One drawback of these reconstructions is that they require more computational power than traditional VR acquisition. For example, in our workstation, while interactive VR was rendered in real-time above 60 frames per second, a single PT image required about 5 s to generate, so it is impossible to visualise a PT volume in real-time like VR reconstructions to date.

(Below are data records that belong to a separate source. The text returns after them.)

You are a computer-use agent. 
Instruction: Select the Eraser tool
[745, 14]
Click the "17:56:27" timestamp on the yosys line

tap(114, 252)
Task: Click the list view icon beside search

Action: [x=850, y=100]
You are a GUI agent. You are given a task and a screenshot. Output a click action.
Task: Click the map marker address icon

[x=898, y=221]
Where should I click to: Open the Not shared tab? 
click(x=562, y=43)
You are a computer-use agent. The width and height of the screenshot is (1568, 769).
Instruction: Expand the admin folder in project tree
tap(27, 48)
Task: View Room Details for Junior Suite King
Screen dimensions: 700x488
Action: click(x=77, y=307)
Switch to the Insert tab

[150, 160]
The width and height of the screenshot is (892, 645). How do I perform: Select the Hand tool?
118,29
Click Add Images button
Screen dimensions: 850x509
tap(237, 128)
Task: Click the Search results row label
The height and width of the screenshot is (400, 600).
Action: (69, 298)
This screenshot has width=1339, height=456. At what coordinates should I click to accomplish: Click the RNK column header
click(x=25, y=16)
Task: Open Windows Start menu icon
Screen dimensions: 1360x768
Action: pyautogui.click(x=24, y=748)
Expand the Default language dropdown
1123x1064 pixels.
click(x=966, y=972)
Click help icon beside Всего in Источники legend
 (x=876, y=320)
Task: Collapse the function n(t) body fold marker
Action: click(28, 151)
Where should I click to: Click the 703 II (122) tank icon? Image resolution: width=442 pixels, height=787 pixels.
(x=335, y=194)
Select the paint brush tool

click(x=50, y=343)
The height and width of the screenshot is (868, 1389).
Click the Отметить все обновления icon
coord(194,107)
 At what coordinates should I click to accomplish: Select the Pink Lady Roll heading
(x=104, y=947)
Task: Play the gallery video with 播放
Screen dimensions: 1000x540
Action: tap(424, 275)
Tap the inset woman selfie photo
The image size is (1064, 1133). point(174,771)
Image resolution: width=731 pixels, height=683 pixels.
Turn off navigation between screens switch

The study has several limitations. First of all, it is a retrospective study. A prospective clinical study will be more appropriate to evaluate the impact of the PT images compared to VR ones, and to evaluate if PT images lead to different post-surgical management of the patients. As mentioned previously, even with only the VR reconstructions, our head and neck surgeons did not perform corrective surgery on this series of patients. The second limitation is the relatively low number of cases. A higher number of patients may highlight the differences between the two techniques and modify the inter-reader agreement. Third, since generating PT images required elaboration time, the readers evaluated the patients based on a few VR and PT reconstructions pictures. This approach lacks interactivity granted by traditional volumetric visualization, hence may influence observers’ evaluation. However, all the observers did not require more images. Moreover, the paper focused on the differences in 3D imaging visualization technique, highlighted in the same images from the same point of view. The availability of a full 3D model may modify the score and need to be investigated once the PT rendering performance will be similar of VR to experience the same level of interactivity. The lower performance and the interface lag of PT rendering may be frustrating for some users.

5. Future Perspectives

Once established in a prospective study the impact of these images elaborated with the PT algorithm, a future perspective may be the application of virtual reality and high-performing computing. The combination may allow real-time visualisation of all acquired volume with enhanced depth of field perception and more visualising freedom.

6. Conclusions

Thanks to its enhanced lighting model with realistic shadows and better depth perceptions, PT images are superior to traditional VR images in general image quality, anatomical accuracy and bone flap evaluation. Moreover, three out of four readers rated PT images less prone to metal artefacts. Consequently, PT images may be more helpful than traditional VR images in comprehending post-surgery head and neck bone flap reconstructions.